• _Text segment_
|---|

Alumni Focus on John Stehulak (OD/MS’07)
DR. STEHULAK'S STORY
Which degree(s), related to optometry, did you earn at Ohio State?
Who were your mentors at the College of Optometry? Who had a positive effect on your education?
Many people at the College of Optometry had a positive effect on my education. I returned to the College recently, and I was pleasantly surprised to see many familiar faces. This speaks highly of the culture of the College of Optometry and the relationships that have been built between faculty, students, and staff.
Dr. Barbara Fink (MS’85, PhD’87) was my master’s graduate advisor. My thesis was on corneal oxygenation and silicone hydrogel contact lenses. It was an incredible experience to work with her, and she introduced me to other researchers who shared her passion for corneal and tear physiology and contact lens design and materials. Working with her sparked a passion for prescribing contact lenses for optimal eye health and has become a robust part of my practice.
DR. STEHULAK'S CAREER IN OPTOMETRY
Name of your employer(s) and title, including location.
Owner of Wauseon Eye Care, Wauseon, Ohio
Give us a glimpse of your typical day as an optometrist.
I am extremely fortunate to practice full-scope optometry in a fiercely independent private practice – just like I always wanted. It is a privilege to provide a patient’s very first eye examination. There is something almost magical about the first time someone can really see the world clearly, and I enjoy that I am often the first person in their life who knows how their world could look. In the same day, I get to have that experience with another patient as they get their first pair of contact lenses, and again at a one day refractive surgery or cataract post-op. I find resources for those with low vision, fit specialty contact lenses, and have discussions about when it really is a good time to stop driving with someone’s aging mother or father. I remove more foreign bodies, write so many letters to primary care providers for diabetics that my fingers get numb, and show young moms how to patch their amblyopic kiddos. Private practice has its challenges, but my amazing staff takes care of most of them for me. I am beyond blessed.
Which optometric issues concern you the most?
Currently, the issue that concerns me the most is Federal Trade Commission’s Contact Lens Rule proposal (https://www.ftc.gov/system/files/documents/federal_register_notices/2016/12/contact_lens_rule_published_frn12716.pdf). The plan continues to threaten to impose an unnecessary and burdensome mandate on the practice of optometry. If you have not contacted your senator about sending a letter to the FTC opposing the proposal, you should do it now.
Why did you choose a career in optometry?
The first time I looked through a slit-lamp I was 16. I was job-shadowing Dr. Thomas Sandy (OD’86). I remember viewing the iris through the oculars and thinking that it was the most beautiful thing that I have ever seen in my entire life. It didn’t hurt that those beautiful irides belonged to a cute girl in my class who was there for a comprehensive exam. I knew that this is what I wanted to do with my life.
Years later I would marry that cute girl, and we would have a daughter, Olive, and son, George. Our daughter has eyes just like her mother, and they are still the most beautiful thing I have ever seen.
Where do you hope to see your optometric career in five years?

|---|

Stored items
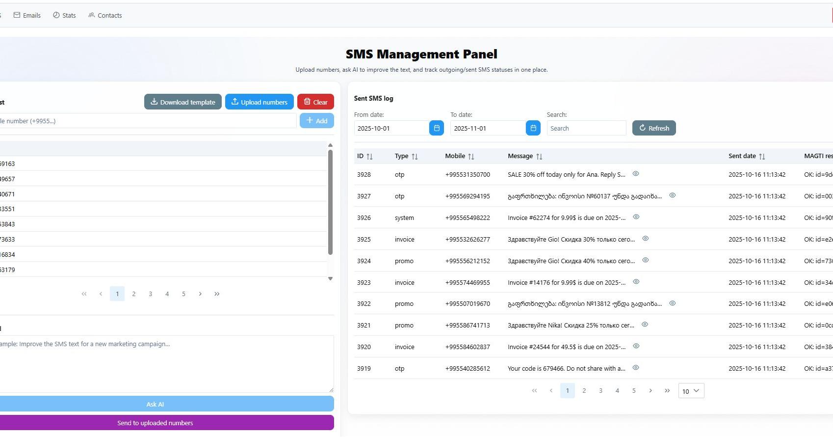This screenshot has height=437, width=833.
Task: Go to next page of numbers list
Action: pos(200,294)
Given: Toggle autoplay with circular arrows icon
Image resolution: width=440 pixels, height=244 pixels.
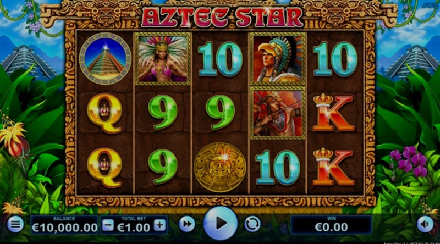Looking at the screenshot, I should 252,224.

|---|

• _Actions to take_
(1) List every person named by name in the alumni profile.
(2) Set down the stretch of the alumni profile from "DR. STEHULAK'S STORY" through "on your education?", word for word.

• _Answer set_
(1)
John Stehulak
Barbara Fink
Thomas Sandy
Olive
George

(2)
DR. STEHULAK'S STORY
Which degree(s), related to optometry, did you earn at Ohio State?
Who were your mentors at the College of Optometry? Who had a positive effect on your education?